For those looking to understand how PISCES will fit in with existing multilateral trading facilities and crowdfunding platforms, there is a helpful overview in Table 1 of the Consultation which looks at the key features of each of these investment methods and demonstrates the new opportunities which PISCES hopes to present. That said, it is important to remember that the FCA sees PISCES as a “private-plus” environment so rather than using public market standards as the starting point, the FCA wants to build it from the basis of private market practices.

PISCES will initially be delivered via a sandbox to allow it to be tested and developed before the possible implementation of a permanent regime. On that basis, the Consultation looks in detail at the different aspects of how the sandbox will work, from the disclosure regime to the practicalities of organising and operating trading events and having oversight of investors’ actions and guarding against market manipulation (see below for further detail). The Consultation also seeks views on the initial draft of the PISCES Sourcebook (see Appendix 1 of the Consultation) which will guide investors, companies and their advisors as they look to navigate this new market.

 

Disclosure obligations

The suggested disclosure requirements are not designed to be a modified version of the UK Market Abuse Regime (anticipating that such an approach would be a deterrent to potential investors) but to create an environment in which investors take responsibility for their decisions, i.e. “buyer beware”. On this basis, companies would disclose “core information” such as the company’s financial information, its capital structure, ownership and rights and details of material litigation, contracts and risks to the business (see Table 2 on pages 19 and 20 of the Consultation for the full list of “core information”). Companies would be allowed to have “legitimate omissions” from this list, for example where the disclosure would likely prejudice the legitimate interests of the company.

 

Trading events

Companies will be able to set price parameters for a trading event and if they do so, the “core information” disclosure referred to above must set out:

  • any floor and ceiling to the price;
  • how the parameters were determined;
  • the reason to any change in parameters from previous trading events; and
  • who prepared the valuation and pricing parameters (the company or an independent third party).

There would be no requirement for companies to verify that their pricing methodologies are fair or reasonable.

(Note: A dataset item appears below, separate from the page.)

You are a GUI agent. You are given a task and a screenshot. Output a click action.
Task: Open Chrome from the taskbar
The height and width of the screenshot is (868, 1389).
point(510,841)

A PISCES company will be able to restrict access to a trading event only if it promotes or protects legitimate commercial interests of the company (for example not allowing competitors to participate in the event or ensuring that investors in a certain jurisdiction can’t buy shares). That said, a PISCES operator must not allow a company to prevent an existing investor from selling their shares at a trading event, unless such investor is an employee and their contract prevents them from doing so.

The PISCES operator would also make appropriate notifications to publicise a trading event, giving parties the minimum information necessary to enable them to decide if they want to participate whilst balancing the company’s concerns to limit access to commercially sensitive information.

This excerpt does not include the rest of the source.